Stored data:
*** Begin section ***

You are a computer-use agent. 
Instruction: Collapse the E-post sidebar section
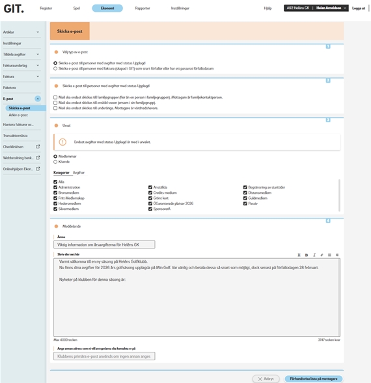[38, 99]
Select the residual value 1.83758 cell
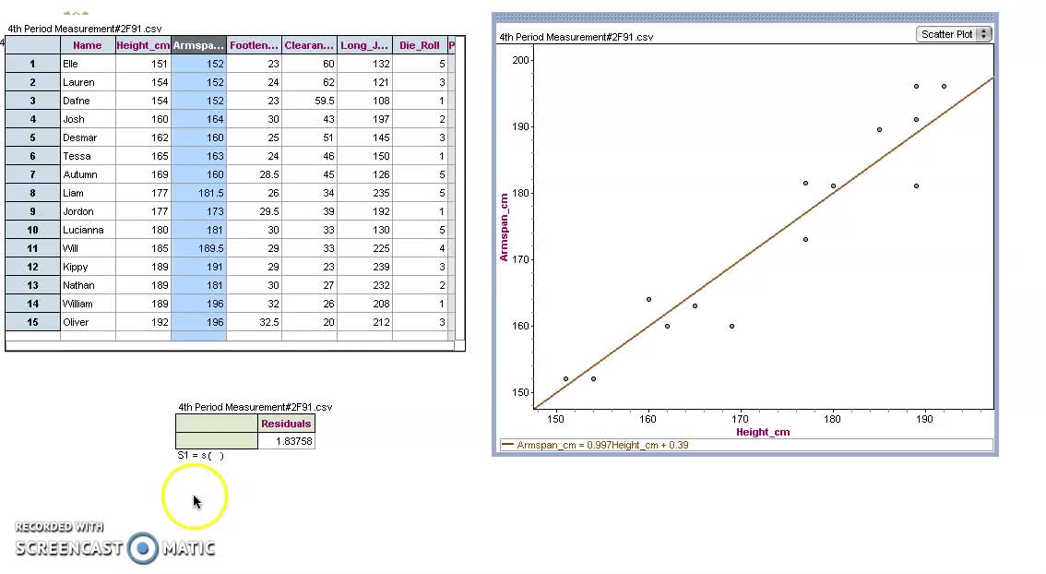Image resolution: width=1046 pixels, height=574 pixels. pyautogui.click(x=286, y=441)
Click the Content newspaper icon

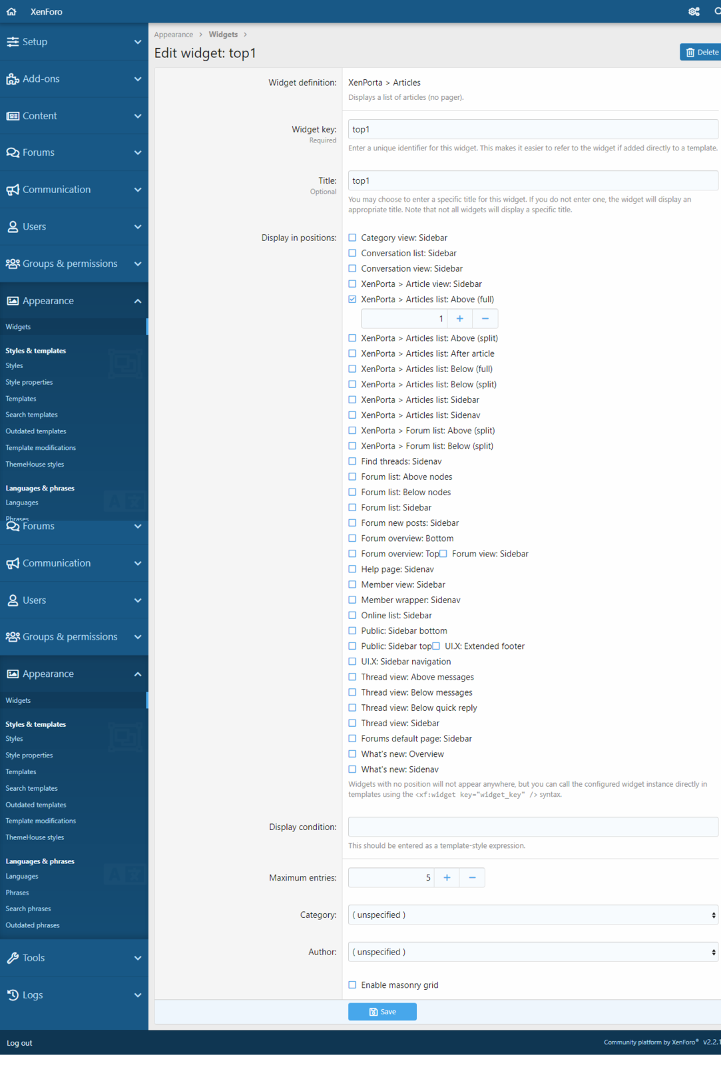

*** End section ***

Assignment
Copy every line of the data exactly as written, excluding the pictures.

Task result
You are a computer-use agent. 
Instruction: Collapse the E-post sidebar section
[38, 99]
Select the residual value 1.83758 cell
Image resolution: width=1046 pixels, height=574 pixels. pyautogui.click(x=286, y=441)
Click the Content newspaper icon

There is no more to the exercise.